▶ **Task statement**
Write out exactly the lines from the line that contains "Task: Open the Output menu" through the final line of the listing below, and no others.

▶ **Entries supplied**
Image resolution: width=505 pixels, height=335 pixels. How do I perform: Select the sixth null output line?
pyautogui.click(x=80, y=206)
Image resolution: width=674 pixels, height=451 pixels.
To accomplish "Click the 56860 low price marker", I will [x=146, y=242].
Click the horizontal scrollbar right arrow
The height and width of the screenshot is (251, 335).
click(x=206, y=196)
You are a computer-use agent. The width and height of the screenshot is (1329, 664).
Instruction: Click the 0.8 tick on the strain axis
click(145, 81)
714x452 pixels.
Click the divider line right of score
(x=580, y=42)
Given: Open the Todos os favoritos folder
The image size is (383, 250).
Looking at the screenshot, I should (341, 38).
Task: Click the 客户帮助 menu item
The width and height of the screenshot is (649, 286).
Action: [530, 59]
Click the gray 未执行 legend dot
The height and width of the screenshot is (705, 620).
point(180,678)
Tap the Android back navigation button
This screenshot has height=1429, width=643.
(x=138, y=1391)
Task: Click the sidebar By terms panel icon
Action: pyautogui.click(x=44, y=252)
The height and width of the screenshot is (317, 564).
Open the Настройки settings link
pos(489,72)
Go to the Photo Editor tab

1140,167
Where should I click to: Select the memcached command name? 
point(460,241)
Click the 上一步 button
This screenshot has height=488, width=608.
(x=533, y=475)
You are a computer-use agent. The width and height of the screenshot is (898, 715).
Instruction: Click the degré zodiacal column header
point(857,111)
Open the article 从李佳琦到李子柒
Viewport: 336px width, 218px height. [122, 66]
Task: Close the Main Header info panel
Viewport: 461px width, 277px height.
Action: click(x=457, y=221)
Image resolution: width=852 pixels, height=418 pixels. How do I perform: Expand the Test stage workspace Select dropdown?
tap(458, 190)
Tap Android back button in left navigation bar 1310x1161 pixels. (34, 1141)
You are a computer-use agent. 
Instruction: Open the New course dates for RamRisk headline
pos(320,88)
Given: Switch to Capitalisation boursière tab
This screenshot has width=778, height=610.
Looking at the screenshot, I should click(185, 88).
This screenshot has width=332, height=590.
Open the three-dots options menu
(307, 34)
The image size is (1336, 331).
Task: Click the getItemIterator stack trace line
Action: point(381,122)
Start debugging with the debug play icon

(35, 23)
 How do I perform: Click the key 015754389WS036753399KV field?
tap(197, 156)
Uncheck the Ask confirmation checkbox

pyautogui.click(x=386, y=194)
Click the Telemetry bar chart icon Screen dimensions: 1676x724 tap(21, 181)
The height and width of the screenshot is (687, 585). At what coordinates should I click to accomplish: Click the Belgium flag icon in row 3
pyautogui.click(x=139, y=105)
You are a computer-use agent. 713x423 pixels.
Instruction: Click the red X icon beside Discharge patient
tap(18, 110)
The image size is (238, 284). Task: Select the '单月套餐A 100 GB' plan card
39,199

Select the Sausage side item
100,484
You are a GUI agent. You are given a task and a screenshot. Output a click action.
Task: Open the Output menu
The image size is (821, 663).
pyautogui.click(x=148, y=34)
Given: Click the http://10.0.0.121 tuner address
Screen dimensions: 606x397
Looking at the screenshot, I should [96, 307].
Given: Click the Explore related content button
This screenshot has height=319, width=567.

▶ **Task result**
Task: Open the Output menu
The image size is (821, 663).
pyautogui.click(x=148, y=34)
Given: Click the http://10.0.0.121 tuner address
Screen dimensions: 606x397
Looking at the screenshot, I should [96, 307].
Given: Click the Explore related content button
This screenshot has height=319, width=567.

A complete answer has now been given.